Highlights from the 53rd Zlín International Film Festival

'Now is good', photo: archive of the Zlín Film Festival

News from the finale of the 53rd Zlín International Film Festival last weekend was largely dampened by fears of devastating floods in other parts of the country. Now that the flood-waters have begun to recede, and life slowly begins getting back to normal, we take a last look back at this year’s fest – including the film that won and an annual festival-related auction.

Photo: archive of the Zlín Film Festival
The festival’s programme director Jaroslava Hynštová told me more about this year’s inception.

“I think that we had a very successful year. When you see what weather we had, it could have been much worse. There was no flooding in Moravia but we had only a single day without rain. On the other hand, maybe all the rain helped fill the cinemas and not turn them away. It’s a bit of both. Many people who visited were very satisfied with the festival and the overall atmosphere. Some 90,000 people attended this year.”

Your festival is different in that it focuses to a large degree on children and youth...

“Abroad that is what we are primarily known for but I think that we have broken some new ground. Increasingly we want to be a family-oriented festival, and we are also a university town, so we are increasing the number of films and sections suitable for older viewers. Our aim is to offer a broader variety of films than some of the other top festivals.”

The big winner at this year’s festival was a British film called Now is Good; could you tell me a bit about that and the audience’s reaction?

Jaroslava Hynštová,  photo: archive of the Zlín Film Festival
“Certainly.

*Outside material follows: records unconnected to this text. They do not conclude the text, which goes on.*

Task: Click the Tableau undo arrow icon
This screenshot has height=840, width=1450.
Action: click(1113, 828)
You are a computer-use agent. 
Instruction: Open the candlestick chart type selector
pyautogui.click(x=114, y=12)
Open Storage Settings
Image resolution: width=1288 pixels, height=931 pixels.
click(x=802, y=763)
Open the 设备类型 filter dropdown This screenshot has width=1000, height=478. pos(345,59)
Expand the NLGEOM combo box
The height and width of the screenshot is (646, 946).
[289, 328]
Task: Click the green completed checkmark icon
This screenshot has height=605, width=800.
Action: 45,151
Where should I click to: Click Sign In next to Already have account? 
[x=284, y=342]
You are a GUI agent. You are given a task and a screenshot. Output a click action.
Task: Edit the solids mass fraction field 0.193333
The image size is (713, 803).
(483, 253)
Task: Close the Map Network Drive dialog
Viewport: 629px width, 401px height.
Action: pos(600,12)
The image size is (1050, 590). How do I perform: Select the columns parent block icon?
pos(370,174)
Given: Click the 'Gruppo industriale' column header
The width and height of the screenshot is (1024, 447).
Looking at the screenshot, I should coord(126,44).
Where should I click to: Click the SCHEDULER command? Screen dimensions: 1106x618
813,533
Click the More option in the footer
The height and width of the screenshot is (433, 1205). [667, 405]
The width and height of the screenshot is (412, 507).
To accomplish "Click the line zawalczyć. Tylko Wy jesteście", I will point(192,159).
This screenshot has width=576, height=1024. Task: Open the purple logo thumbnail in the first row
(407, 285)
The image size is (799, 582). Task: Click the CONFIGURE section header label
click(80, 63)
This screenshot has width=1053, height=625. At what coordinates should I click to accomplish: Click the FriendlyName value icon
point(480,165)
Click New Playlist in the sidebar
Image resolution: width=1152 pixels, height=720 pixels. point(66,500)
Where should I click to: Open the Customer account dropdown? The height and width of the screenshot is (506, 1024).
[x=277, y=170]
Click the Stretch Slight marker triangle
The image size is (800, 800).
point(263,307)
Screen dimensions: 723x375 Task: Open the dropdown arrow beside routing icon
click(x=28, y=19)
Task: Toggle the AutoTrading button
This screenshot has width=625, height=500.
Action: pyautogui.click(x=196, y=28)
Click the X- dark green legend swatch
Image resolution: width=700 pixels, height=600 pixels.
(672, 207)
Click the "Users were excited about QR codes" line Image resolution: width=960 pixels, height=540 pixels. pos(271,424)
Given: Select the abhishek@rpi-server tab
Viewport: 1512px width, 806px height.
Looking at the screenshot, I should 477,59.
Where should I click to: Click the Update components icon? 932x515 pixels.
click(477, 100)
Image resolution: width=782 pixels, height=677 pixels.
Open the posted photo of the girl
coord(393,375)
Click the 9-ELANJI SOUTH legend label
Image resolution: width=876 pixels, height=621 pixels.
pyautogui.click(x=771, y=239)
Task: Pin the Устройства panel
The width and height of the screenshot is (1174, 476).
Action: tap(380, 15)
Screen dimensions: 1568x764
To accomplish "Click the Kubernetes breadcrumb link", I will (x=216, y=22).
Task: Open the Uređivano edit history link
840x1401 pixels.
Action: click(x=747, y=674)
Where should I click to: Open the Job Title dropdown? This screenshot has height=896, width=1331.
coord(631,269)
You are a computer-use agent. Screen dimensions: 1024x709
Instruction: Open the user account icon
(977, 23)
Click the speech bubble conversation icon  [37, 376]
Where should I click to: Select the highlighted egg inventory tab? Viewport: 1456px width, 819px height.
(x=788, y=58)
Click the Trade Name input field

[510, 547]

Before I do, let me describe a bit of the process: in general we try to select films for competition that have not been seen often at other festivals. Now is Good is one of them. I learned about it last year at the Berlinale film market last year and saw that it wasn’t getting much circulation at other festivals. It wasn’t released in the Czech Republic at all. So it was quite a discovery for us and it won three awards this year.

“It is a small, special, independent film which starts Dakota Fanning who gives the performance of her life. It is the story of a teenager who is terminally ill and decides to stop treatment and to spend her last days as she wishes. It is a very touching story and even if it is sad, it really found its way into viewers’ hearts and hopefully it will find its way into Czech distribution.”

Does success in your festival make it easier for some films to get into circulation or to be broadcast on television?

“It can. Every year, there are people from Czech TV who consider films, often children’s films and some are shown on TV eventually. As for cinemas, we often get the word out about some movies that are bought elsewhere and screened abroad, for example on the Belgian market. So we do our part to at least help there.”

'Now is good',  photo: archive of the Zlín Film Festival
A long tradition at Zlín is the paining on film clapperboards by artists which are then auctioned off: what were some of the successes this year?

“The clapperboard auction has now seen 16 editions and this year we sold many clapperboards once again with the highest bid going to one painted with the Little Mole, created by the late Zdeněk Miler, only done by his daughter. That went for 70,000 crowns and overall 1.3 million crowns were raised. Those funds go towards helping young filmmakers and new film projects.”

What are your feelings as an organiser when the last film can has been returned and the last guest has departed? Is it a case of mixed emotions?

The Little Mole clapperboard,  photo: archive of the Zlín Film Festival
“It very much is. WE always have to take a deep breath and some time off to then reflect on how we did and eventually meet to discuss what was successful, where mistakes were made, what needed to be done better. This was my ninth edition and I can tell you it was the toughest. There were some problems behind the scenes but then all festivals suffer difficulties. The main thing is that they are contained: visitors are never aware of them. That is very important. So now we will have some time off and come back after the summer and begin touring festivals again and planning. But we are slowly already putting things together now for next year, which we know will feature a section on Polish cinema. We are making contacts, considering guests, and so on. The job lasts more than just a few months a year!”